AI to drive rise in cyberattacks over next two years, warns UK’s cyber agency
Companies urged to boost risk management
Artificial intelligence (AI) will increase both the volume and impact of cyberattacks in the next two years, further accelerating the global ransomware threat, warns the UK’s National Cyber Security Centre (NCSC.
Publishing a new report on the risk of AI to the UK’s cyber threat assessment, GCHQ’s NCSC says the technology, in particular generative AI, is already being used in malicious cyberattacks by both state and no-state actors. It said these types of attacks “will almost certainly” increase in the near term. It urges organisations to implement protective measures to guard against the increased risk of AI-driven ransomware.
In particular, the report highlights how AI has lowered the barrier of entry to novice cybercriminals and hackers-for-hire, making it easier for more unskilled threat actors to access organisations. The NCSC says GenAI-as-a-service is already available to anyone willing to pay.

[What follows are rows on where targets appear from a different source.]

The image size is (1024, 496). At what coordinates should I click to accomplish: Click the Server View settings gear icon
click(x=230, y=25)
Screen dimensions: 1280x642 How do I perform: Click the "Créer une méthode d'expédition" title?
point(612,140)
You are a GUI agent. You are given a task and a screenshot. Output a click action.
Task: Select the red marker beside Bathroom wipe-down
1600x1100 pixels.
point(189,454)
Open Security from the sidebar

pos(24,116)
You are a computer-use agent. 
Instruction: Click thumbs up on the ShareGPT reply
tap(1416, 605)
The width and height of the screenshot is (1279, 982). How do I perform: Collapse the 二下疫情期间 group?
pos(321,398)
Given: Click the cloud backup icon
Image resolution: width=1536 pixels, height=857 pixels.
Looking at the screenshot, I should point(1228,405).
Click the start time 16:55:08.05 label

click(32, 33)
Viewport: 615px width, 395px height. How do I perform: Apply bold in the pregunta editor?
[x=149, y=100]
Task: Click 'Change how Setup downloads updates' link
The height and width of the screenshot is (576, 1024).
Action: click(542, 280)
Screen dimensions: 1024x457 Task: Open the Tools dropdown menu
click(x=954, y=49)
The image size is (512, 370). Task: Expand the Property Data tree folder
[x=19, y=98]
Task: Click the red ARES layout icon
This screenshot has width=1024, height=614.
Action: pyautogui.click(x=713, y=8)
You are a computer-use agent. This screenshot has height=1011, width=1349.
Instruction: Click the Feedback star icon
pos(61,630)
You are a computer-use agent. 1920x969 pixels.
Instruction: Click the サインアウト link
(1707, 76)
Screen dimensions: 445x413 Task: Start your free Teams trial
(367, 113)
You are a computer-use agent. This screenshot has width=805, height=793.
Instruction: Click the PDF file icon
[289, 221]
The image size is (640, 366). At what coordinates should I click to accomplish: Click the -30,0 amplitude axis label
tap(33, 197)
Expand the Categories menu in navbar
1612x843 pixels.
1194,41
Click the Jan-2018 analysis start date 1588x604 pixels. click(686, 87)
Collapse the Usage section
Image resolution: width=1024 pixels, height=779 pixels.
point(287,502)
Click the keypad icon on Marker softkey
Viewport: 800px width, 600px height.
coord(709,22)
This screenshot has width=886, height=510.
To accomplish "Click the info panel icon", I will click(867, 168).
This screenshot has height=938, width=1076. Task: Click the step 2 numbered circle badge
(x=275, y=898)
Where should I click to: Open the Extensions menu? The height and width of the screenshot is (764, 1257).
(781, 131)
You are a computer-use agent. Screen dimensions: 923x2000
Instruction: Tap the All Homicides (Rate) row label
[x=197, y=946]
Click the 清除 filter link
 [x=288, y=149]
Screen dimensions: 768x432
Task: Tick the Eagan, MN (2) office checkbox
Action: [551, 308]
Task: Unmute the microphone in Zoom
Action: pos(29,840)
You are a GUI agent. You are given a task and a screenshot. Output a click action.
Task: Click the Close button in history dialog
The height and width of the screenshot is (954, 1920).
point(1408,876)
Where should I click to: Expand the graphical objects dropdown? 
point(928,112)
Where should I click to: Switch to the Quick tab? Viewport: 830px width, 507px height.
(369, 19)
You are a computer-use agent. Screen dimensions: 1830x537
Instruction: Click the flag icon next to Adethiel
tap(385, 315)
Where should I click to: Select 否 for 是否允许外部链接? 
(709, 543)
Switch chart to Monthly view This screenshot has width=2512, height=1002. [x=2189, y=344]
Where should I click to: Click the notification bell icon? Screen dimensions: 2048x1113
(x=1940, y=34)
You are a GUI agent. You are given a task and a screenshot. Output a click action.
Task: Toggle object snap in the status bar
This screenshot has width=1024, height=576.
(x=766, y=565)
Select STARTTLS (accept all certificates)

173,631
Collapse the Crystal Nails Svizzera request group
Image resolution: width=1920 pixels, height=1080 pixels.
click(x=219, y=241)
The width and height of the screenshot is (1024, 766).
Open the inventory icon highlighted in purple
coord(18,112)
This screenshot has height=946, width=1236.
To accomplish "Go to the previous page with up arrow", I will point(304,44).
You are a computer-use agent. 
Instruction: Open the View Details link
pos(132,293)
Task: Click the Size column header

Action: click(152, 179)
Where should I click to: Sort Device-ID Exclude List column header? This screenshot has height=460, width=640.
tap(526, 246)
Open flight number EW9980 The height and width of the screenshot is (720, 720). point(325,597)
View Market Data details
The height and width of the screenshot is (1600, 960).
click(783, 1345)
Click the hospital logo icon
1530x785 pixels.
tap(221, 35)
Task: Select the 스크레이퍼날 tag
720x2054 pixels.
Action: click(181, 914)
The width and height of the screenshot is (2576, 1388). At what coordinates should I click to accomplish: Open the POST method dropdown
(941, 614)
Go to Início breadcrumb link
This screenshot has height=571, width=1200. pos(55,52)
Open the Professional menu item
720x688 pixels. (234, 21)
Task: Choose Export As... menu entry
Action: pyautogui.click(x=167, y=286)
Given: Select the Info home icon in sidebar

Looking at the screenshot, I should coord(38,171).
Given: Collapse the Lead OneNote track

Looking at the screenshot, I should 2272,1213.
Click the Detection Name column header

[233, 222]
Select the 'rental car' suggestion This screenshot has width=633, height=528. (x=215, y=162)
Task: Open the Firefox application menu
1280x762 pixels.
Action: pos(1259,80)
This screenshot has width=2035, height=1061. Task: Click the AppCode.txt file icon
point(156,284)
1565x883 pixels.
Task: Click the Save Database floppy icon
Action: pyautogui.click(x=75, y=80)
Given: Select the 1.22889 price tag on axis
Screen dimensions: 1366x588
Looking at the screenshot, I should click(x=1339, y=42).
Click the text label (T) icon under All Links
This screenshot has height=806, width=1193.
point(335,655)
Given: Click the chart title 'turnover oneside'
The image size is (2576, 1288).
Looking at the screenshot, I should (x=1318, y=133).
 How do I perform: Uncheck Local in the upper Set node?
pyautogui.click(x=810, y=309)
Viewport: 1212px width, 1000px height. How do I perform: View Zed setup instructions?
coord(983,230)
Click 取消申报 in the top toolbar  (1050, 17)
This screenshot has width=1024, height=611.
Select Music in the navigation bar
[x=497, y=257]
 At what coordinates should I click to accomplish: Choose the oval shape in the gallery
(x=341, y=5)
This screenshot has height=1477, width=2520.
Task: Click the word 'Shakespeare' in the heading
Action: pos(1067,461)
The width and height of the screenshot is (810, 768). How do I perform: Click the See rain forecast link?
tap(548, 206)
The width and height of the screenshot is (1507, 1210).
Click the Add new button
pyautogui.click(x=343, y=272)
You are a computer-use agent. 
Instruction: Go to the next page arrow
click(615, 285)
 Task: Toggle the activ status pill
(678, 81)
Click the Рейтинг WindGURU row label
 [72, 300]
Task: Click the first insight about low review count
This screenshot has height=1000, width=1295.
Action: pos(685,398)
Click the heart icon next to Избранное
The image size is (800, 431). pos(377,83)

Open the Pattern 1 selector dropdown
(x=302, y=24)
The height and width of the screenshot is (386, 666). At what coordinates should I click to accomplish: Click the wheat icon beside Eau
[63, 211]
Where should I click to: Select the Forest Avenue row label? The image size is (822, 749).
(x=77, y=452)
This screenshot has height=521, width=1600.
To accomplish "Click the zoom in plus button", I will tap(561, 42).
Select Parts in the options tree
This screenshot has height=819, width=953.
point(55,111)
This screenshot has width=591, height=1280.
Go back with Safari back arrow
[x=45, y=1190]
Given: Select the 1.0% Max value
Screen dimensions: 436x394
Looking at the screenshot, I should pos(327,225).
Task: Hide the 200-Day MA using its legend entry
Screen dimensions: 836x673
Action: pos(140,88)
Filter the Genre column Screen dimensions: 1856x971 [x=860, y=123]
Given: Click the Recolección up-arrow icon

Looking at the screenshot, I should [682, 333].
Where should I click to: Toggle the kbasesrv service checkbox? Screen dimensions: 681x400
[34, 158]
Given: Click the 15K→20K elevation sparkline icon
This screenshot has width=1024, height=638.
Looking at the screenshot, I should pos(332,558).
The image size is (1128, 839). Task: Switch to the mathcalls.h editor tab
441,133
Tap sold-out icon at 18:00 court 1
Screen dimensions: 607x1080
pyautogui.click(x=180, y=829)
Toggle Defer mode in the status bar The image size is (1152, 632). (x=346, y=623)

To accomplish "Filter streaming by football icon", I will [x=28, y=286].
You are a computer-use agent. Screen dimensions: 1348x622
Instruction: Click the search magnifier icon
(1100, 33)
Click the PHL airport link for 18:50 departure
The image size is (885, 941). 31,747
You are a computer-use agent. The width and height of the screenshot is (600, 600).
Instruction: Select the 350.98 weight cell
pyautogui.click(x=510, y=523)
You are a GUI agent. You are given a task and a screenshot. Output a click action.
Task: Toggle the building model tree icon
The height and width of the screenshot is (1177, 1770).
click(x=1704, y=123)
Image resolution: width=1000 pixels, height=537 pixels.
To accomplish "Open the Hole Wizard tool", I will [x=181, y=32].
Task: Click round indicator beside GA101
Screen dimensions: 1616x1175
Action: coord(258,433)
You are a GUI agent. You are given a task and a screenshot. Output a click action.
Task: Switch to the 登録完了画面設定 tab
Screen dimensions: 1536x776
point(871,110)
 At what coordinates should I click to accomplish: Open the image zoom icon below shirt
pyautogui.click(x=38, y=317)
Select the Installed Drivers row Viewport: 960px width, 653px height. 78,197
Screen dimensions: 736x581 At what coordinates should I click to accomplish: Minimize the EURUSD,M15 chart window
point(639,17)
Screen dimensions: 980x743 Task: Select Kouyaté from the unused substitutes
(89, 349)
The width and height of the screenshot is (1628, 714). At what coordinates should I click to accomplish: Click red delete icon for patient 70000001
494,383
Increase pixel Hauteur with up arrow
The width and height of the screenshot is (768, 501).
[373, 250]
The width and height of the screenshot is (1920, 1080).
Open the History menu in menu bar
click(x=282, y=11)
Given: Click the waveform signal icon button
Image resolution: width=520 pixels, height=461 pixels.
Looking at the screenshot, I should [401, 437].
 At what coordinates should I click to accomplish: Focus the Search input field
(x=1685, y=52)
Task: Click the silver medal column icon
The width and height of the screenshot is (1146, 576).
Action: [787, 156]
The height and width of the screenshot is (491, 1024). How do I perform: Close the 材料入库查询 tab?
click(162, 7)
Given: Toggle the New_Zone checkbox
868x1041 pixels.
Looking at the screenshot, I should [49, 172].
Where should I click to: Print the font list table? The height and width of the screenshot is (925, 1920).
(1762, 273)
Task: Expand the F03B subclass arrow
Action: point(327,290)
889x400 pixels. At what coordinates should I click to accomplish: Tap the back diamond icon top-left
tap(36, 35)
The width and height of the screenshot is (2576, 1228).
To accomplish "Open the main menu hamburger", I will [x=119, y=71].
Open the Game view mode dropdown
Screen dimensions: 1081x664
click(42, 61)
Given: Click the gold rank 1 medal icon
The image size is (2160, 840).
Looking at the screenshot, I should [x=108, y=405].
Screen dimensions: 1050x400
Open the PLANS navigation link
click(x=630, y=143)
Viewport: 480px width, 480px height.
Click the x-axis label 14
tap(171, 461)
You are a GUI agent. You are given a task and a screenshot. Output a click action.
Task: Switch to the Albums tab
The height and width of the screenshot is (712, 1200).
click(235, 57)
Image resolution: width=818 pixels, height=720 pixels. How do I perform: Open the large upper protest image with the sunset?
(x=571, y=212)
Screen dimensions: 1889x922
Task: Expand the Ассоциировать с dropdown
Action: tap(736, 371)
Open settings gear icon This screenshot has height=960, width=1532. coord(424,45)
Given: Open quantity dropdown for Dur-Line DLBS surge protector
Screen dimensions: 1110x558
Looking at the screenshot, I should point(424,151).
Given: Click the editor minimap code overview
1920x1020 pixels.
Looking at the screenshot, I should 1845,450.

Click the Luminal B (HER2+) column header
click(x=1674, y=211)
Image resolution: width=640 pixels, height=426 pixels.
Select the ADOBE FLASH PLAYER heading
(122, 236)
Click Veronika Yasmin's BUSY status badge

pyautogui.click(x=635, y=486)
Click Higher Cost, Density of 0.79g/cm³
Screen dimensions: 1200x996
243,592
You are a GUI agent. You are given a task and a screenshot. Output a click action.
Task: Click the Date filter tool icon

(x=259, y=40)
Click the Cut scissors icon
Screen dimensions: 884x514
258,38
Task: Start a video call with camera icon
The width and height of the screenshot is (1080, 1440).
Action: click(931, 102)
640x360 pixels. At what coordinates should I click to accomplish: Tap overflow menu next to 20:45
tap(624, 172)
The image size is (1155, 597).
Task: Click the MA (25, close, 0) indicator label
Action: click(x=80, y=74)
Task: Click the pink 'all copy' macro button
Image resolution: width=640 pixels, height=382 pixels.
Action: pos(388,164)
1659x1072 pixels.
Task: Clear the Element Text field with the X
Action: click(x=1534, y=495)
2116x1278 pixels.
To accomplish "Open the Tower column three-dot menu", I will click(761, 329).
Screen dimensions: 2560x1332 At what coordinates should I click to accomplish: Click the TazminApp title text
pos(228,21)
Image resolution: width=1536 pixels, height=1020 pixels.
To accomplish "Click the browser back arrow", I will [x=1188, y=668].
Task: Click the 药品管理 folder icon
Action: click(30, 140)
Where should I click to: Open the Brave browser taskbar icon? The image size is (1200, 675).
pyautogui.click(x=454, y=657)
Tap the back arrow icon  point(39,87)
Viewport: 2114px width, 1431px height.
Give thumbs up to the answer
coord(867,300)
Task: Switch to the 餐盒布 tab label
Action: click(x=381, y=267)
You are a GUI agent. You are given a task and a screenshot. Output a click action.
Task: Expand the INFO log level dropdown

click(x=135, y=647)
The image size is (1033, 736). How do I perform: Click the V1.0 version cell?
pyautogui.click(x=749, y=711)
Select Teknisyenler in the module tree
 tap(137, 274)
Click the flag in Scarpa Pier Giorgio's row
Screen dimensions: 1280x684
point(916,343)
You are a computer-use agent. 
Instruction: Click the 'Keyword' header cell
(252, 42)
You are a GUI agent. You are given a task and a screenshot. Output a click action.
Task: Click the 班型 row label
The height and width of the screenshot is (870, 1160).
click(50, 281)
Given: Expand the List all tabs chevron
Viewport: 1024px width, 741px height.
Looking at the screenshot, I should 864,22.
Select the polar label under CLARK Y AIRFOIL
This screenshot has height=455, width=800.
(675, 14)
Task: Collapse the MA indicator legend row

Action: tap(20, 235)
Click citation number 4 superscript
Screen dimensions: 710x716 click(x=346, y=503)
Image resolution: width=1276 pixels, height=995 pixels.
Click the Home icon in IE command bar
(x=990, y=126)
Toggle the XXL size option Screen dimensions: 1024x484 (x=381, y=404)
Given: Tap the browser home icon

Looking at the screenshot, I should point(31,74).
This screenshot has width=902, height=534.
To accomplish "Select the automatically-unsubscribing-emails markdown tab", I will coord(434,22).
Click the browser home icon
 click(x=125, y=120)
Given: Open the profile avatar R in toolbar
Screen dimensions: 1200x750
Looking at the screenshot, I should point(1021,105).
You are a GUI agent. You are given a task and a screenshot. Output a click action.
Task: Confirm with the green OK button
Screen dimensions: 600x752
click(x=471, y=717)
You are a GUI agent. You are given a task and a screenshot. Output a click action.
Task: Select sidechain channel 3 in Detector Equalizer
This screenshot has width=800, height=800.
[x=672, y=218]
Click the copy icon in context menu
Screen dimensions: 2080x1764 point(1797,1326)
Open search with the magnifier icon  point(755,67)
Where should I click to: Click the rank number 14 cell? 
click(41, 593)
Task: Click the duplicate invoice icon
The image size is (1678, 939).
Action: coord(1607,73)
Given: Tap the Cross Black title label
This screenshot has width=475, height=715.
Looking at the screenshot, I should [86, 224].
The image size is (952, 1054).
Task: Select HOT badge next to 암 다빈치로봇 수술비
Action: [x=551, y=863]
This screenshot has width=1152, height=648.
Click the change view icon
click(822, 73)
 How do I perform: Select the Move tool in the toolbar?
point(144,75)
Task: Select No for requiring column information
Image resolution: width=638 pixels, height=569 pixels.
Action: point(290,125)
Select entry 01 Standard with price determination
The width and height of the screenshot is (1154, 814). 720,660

“This enhanced access, combined with the improved targeting of victims afforded by AI, will contribute to the global ransomware threat in the next two years,” NCSC said. “AI will almost certainly make cyberattacks against the UK more impactful because threat actors will be able to analyse exfiltrated data faster and more effectively, and use it to train AI models.”
But Lindy Cameron, CEO of the NCSC, said AI will not fundamentally alter the current cyber risk landscape, which remains dominated by ransomware risk.
“The emergent use of AI in cyberattacks is evolutionary not revolutionary, meaning that it enhances existing threats like ransomware but does not transform the risk landscape in the near term,” Cameron said.
“As the NCSC does all it can to ensure AI systems are secure-by-design, we urge organisations and individuals to follow our ransomware and cybersecurity hygiene advice to strengthen their defences and boost their resilience to cyberattacks,” she added.
The NCSC said even simple protective measures will reduce the likelihood of being infected, with most ransomware incidents starting from cyber criminals exploiting poor cyber hygiene.
The UK’s National Crime Agency (NCA), which contributed to the report, said 2024 is unlikely to see another form of cybercrime replace ransomware as the leading cyber threat.
James Babbage, director general for threats at the NCA, said: “Ransomware continues to be a national security threat. As this report shows, the threat is likely to increase in the coming years due to advancements in AI and the exploitation of this technology by cybercriminals.”
“AI services lower barriers to entry, increasing the number of cybercriminals, and will boost their capability by improving the scale, speed and effectiveness of existing attack methods. Fraud and child sexual abuse are also particularly likely to be affected.”
The report further anticipates cyber resilience will struggle to keep pace with advances in AI technology. Between now and 2025, the NCSC said generative AI and large language models “will make it difficult for everyone, regardless of their level of cybersecurity understanding, to assess whether an email or password reset request is genuine”.
“Increases in the volume and heightened complexity and impact of cyber operations will indicate that threat actors have been able to effectively harness AI. This will highly likely intensify UK cyber resilience challenges in the near term for UK government and the private sector,” the report says.